BEGIN DATA FOR THIS EXERCISE

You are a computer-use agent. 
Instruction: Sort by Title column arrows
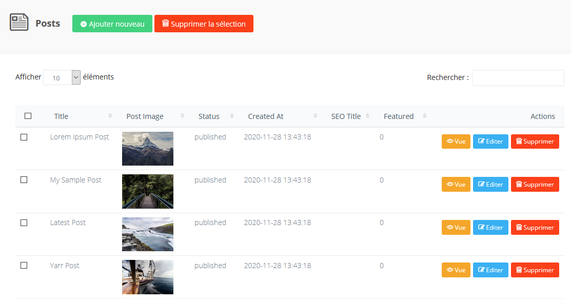tap(110, 116)
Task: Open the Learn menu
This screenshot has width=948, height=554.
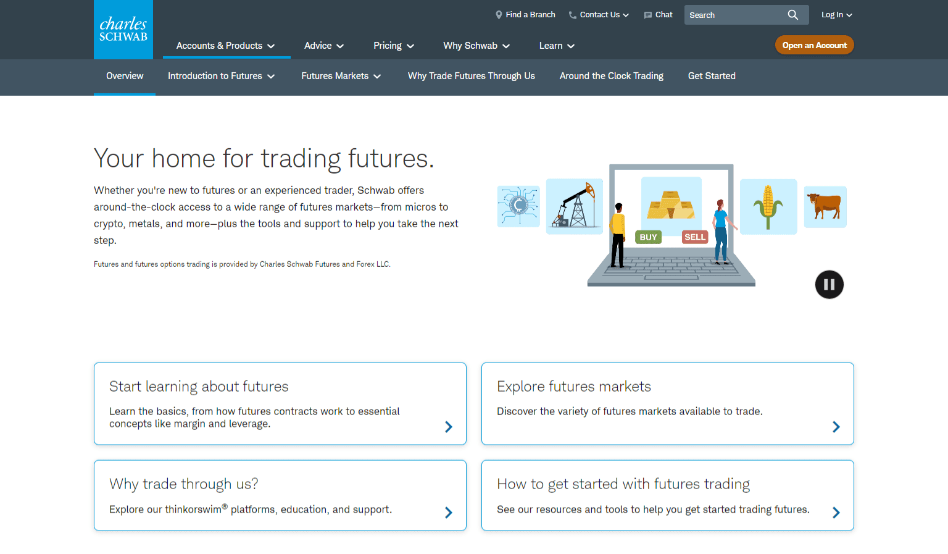Action: coord(556,45)
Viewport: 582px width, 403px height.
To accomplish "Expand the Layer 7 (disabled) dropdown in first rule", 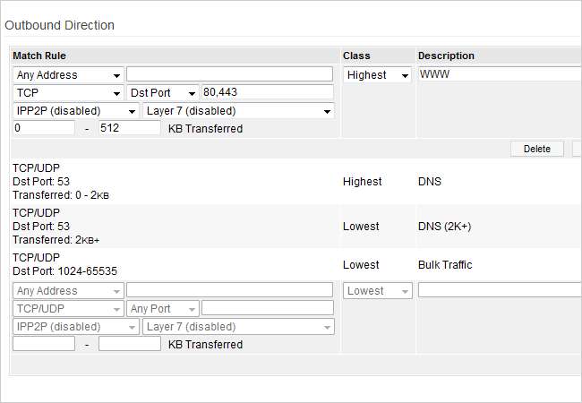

END DATA FOR THIS EXERCISE

WHAT YOU HAVE TO DO
Please put every line of the items above into a numbered list, leaving out blank lines and the pictures.

PROBLEM SOLUTION
1. You are a computer-use agent. 
2. Instruction: Sort by Title column arrows
3. tap(110, 116)
4. Task: Open the Learn menu
5. This screenshot has width=948, height=554.
6. Action: coord(556,45)
7. Viewport: 582px width, 403px height.
8. To accomplish "Expand the Layer 7 (disabled) dropdown in first rule", 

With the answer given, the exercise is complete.